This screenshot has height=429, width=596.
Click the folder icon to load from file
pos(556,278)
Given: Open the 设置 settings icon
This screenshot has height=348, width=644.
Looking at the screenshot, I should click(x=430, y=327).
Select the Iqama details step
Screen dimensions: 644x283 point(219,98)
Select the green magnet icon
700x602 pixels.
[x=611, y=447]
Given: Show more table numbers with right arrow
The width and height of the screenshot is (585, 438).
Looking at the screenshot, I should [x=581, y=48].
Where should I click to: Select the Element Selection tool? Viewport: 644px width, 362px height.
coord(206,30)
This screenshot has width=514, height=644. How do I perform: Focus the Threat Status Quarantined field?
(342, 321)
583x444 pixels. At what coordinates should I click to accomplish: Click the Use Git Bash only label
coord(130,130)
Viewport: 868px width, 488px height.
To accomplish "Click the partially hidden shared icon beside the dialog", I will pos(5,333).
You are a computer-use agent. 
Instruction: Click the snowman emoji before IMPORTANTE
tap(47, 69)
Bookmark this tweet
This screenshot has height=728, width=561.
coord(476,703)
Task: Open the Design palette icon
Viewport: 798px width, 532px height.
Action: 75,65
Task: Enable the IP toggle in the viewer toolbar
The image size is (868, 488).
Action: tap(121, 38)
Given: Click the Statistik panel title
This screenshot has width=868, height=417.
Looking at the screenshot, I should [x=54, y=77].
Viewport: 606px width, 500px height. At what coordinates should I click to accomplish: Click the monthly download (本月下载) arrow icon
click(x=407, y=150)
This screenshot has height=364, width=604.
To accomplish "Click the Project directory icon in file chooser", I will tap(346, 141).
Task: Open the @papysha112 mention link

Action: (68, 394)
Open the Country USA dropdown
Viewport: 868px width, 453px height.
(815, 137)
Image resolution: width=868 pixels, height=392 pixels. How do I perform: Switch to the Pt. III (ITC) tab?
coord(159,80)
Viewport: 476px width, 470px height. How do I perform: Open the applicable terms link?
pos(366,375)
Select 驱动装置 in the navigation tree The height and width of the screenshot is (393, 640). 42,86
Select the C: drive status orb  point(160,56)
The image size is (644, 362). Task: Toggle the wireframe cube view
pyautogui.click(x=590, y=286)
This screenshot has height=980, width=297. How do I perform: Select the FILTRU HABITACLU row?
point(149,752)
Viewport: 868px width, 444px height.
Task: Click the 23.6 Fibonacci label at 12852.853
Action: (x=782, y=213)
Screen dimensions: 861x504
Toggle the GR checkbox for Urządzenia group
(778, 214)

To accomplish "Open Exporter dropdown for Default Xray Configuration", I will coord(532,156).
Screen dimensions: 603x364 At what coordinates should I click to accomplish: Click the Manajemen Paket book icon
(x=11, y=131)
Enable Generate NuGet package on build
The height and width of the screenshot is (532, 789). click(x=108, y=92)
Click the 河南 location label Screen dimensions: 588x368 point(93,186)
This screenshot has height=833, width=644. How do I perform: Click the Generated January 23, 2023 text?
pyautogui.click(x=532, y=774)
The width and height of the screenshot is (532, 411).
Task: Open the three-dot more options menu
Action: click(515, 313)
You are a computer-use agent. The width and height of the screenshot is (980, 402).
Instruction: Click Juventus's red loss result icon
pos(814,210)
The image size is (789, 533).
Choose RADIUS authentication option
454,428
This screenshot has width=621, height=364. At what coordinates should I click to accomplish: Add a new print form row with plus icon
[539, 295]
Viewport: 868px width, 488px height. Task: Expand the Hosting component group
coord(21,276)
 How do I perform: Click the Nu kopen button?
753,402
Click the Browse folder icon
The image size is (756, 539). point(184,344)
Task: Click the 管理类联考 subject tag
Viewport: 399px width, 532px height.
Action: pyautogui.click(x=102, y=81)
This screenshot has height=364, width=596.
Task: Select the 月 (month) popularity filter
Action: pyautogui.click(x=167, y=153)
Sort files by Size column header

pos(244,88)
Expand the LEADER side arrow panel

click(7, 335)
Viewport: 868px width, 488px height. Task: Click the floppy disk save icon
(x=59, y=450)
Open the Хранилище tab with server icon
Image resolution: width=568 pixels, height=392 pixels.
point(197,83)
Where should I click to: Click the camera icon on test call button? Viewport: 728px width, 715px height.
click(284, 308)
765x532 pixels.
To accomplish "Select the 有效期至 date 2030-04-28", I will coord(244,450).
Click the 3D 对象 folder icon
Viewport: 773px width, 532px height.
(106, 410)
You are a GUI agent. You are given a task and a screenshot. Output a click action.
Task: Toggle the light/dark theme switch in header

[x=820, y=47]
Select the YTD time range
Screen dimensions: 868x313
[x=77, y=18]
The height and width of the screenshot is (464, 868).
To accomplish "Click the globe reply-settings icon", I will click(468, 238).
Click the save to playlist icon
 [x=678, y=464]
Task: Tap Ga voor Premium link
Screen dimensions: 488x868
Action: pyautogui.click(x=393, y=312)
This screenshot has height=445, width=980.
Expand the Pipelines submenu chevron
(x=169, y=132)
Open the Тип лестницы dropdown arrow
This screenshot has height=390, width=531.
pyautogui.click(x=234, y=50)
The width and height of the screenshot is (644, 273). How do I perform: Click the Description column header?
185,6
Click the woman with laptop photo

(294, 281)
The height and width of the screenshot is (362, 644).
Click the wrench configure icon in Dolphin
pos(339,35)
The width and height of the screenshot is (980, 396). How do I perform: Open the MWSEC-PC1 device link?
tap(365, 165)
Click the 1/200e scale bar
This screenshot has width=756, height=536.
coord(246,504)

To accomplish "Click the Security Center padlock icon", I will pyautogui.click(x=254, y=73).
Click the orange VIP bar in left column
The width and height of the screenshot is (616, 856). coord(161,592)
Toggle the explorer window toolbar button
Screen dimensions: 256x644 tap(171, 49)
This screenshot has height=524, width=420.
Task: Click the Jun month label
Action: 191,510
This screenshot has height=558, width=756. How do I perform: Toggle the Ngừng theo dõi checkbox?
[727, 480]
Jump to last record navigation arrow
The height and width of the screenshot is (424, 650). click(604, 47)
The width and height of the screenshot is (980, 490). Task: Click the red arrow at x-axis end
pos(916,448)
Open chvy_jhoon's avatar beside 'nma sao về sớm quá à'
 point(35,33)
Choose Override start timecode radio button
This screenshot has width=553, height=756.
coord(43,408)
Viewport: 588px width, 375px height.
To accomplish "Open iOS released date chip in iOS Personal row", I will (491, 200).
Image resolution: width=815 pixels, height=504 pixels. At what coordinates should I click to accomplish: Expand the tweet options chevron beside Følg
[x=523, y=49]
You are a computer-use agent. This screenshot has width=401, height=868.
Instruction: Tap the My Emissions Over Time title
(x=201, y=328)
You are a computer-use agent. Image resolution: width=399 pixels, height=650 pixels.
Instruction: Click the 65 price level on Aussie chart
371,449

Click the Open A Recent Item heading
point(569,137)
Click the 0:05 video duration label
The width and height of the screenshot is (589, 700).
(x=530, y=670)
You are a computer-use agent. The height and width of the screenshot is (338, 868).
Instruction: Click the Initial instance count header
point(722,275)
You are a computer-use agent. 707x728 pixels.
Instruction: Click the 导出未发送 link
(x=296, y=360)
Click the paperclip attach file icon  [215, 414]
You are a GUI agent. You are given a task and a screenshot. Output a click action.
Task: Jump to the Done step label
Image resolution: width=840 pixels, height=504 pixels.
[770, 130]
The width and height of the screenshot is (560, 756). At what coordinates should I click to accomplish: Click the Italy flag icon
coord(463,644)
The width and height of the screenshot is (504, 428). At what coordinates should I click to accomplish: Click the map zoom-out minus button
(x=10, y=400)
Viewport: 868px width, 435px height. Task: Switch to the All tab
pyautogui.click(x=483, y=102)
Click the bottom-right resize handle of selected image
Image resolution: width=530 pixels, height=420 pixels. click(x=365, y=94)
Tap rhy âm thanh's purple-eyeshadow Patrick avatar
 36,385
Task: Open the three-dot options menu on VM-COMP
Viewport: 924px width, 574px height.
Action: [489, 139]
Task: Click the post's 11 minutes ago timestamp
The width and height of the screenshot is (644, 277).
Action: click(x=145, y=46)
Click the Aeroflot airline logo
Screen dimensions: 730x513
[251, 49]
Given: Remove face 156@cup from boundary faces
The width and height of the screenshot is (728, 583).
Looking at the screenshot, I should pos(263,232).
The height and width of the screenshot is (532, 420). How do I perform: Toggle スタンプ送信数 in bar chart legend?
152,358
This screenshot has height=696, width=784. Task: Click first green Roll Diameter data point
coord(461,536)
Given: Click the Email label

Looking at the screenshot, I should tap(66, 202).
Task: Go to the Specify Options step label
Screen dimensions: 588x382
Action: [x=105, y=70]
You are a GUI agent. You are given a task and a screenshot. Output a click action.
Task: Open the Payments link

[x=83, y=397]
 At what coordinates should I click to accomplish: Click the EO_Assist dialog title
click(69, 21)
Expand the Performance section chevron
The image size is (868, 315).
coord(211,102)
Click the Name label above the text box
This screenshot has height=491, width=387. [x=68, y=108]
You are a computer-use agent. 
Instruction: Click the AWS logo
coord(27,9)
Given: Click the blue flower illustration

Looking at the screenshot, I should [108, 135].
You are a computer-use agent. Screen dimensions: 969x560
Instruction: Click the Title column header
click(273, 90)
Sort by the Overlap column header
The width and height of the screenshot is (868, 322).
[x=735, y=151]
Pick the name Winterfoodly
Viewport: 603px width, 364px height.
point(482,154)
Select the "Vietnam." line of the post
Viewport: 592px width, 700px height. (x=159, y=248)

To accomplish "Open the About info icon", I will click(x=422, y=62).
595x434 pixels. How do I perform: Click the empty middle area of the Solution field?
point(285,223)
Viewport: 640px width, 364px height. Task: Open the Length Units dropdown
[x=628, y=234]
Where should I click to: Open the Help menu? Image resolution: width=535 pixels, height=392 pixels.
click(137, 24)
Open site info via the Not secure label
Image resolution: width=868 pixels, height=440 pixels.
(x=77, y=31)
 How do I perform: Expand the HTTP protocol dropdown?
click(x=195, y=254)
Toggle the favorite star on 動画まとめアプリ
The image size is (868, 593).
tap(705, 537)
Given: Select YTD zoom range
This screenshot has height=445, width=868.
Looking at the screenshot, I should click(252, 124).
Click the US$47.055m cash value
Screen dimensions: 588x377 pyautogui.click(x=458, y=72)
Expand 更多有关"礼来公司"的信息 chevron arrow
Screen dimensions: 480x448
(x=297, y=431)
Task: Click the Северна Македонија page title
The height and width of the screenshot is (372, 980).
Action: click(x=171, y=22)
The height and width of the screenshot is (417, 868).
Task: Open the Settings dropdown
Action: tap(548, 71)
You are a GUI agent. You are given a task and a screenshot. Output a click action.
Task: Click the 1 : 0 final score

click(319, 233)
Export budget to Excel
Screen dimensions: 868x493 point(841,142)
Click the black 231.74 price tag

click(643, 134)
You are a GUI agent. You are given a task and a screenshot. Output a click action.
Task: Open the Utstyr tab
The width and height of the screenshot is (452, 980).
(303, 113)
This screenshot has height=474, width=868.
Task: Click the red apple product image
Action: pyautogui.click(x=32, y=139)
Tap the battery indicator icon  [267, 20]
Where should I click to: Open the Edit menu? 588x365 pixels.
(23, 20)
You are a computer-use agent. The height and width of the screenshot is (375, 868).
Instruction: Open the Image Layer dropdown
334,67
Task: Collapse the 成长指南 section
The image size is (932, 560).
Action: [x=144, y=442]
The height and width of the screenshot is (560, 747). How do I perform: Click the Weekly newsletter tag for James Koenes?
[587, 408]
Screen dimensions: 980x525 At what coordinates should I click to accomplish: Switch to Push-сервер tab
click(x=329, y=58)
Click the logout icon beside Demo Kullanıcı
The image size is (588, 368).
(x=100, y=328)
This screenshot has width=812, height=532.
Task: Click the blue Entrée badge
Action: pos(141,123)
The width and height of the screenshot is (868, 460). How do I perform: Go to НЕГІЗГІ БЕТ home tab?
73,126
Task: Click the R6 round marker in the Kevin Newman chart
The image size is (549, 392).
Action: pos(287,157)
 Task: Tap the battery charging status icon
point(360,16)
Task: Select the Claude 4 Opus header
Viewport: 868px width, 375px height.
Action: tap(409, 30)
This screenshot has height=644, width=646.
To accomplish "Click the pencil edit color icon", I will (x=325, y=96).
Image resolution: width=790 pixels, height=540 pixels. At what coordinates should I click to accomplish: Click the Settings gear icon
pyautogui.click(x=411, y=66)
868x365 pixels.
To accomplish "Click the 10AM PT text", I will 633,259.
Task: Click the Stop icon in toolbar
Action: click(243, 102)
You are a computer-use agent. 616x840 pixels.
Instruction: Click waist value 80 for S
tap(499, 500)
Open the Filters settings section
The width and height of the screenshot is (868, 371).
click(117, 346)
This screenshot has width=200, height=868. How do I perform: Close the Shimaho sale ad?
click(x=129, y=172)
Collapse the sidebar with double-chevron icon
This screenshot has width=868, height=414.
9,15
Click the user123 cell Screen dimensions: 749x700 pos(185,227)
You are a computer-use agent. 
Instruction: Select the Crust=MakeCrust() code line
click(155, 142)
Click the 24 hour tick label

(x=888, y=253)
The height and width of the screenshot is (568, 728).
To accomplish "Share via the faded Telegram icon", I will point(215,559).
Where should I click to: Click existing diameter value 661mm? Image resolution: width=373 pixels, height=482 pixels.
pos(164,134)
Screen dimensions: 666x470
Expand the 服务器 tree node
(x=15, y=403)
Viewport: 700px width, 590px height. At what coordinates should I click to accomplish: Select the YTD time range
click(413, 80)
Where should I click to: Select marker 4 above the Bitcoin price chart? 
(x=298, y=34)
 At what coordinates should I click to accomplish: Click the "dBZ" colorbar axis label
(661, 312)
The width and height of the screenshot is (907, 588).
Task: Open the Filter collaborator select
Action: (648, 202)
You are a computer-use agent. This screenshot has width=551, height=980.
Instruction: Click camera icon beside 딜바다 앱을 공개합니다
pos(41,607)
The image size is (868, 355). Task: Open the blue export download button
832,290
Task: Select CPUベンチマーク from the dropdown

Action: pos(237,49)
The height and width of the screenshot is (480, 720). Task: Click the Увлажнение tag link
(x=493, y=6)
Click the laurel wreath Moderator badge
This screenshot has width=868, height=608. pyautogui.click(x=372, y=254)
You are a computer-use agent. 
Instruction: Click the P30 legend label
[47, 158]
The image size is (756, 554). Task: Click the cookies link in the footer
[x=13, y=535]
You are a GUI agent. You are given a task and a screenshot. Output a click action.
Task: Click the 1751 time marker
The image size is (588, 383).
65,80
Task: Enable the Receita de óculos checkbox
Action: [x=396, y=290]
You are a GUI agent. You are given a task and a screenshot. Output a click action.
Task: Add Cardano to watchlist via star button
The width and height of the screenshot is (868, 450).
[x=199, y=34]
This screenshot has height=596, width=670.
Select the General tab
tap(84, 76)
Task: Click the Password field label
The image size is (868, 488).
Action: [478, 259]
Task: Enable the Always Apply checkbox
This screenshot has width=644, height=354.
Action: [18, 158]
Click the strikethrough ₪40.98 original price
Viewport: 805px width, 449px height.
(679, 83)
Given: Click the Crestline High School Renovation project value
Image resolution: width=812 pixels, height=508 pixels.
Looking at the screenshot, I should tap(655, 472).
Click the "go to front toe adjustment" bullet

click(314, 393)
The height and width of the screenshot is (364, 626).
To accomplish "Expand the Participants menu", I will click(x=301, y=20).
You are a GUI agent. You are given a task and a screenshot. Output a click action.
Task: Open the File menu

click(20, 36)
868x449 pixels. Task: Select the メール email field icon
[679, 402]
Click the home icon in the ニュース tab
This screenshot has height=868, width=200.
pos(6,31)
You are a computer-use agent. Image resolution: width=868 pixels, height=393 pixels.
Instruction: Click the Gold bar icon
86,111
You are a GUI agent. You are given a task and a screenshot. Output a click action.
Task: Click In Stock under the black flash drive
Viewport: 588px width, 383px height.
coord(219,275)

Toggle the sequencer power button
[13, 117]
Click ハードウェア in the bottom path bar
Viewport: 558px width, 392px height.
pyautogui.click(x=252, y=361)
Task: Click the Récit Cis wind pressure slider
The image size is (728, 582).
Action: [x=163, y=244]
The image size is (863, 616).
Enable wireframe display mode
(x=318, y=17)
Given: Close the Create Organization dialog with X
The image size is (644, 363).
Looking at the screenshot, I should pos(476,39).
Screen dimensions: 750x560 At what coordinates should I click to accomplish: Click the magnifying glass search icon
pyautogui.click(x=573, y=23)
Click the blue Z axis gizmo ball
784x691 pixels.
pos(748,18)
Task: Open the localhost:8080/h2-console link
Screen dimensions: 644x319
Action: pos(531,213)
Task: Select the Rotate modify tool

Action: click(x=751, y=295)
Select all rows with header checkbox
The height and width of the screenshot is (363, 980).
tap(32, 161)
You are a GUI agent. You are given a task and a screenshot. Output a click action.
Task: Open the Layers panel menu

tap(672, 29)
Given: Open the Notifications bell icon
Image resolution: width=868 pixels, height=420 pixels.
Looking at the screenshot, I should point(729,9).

_ _ _

§ INSTRUCTIONS TO FOLLOW: Exactly the lines from the start of the entries through the one bearing "Given: Click the Statistik panel title" are to be output, with both ends included.

§ RESPONSE AREA:
This screenshot has height=429, width=596.
Click the folder icon to load from file
pos(556,278)
Given: Open the 设置 settings icon
This screenshot has height=348, width=644.
Looking at the screenshot, I should click(x=430, y=327).
Select the Iqama details step
Screen dimensions: 644x283 point(219,98)
Select the green magnet icon
700x602 pixels.
[x=611, y=447]
Given: Show more table numbers with right arrow
The width and height of the screenshot is (585, 438).
Looking at the screenshot, I should [x=581, y=48].
Where should I click to: Select the Element Selection tool? Viewport: 644px width, 362px height.
coord(206,30)
This screenshot has width=514, height=644. How do I perform: Focus the Threat Status Quarantined field?
(342, 321)
583x444 pixels. At what coordinates should I click to accomplish: Click the Use Git Bash only label
coord(130,130)
Viewport: 868px width, 488px height.
To accomplish "Click the partially hidden shared icon beside the dialog", I will pos(5,333).
You are a computer-use agent. 
Instruction: Click the snowman emoji before IMPORTANTE
tap(47, 69)
Bookmark this tweet
This screenshot has height=728, width=561.
coord(476,703)
Task: Open the Design palette icon
Viewport: 798px width, 532px height.
Action: 75,65
Task: Enable the IP toggle in the viewer toolbar
The image size is (868, 488).
Action: tap(121, 38)
Given: Click the Statistik panel title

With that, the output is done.